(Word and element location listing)
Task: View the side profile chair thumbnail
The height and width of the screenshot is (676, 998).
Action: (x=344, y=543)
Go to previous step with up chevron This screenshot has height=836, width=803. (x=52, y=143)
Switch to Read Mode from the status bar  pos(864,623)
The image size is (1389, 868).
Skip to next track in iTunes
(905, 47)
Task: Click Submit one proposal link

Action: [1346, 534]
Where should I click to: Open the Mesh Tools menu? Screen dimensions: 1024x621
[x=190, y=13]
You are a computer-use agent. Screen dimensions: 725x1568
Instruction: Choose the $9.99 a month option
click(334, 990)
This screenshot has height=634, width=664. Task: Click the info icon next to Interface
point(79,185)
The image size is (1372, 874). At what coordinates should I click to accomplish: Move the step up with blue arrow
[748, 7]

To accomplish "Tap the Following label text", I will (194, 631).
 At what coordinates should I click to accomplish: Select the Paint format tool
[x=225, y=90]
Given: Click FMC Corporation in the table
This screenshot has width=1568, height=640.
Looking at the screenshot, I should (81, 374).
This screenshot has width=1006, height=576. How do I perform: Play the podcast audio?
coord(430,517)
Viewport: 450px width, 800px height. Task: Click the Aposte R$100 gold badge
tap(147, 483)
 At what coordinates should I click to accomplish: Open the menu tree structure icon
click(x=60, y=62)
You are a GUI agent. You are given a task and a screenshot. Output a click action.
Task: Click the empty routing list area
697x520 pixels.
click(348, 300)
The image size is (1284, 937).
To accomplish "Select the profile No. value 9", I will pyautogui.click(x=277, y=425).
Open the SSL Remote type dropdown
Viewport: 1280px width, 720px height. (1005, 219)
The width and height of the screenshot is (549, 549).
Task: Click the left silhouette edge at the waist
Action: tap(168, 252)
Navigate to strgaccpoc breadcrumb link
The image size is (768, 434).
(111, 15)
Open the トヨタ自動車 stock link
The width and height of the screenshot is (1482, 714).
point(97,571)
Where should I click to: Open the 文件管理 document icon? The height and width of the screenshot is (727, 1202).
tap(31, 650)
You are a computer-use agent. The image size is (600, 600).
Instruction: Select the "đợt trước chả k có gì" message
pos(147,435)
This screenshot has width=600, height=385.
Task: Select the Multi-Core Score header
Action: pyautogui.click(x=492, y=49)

Aim:
Format the lines from the one containing "You are a computer-use agent. The" up to and including the last line of the listing as a Markdown table with the columns Row and Line. Leave out any blank lines.

Solved problem:
| Row | Line |
|---|---|
| 1 | You are a computer-use agent. The image size is (600, 600). |
| 2 | Instruction: Select the "đợt trước chả k có gì" message |
| 3 | pos(147,435) |
| 4 | This screenshot has width=600, height=385. |
| 5 | Task: Select the Multi-Core Score header |
| 6 | Action: pyautogui.click(x=492, y=49) |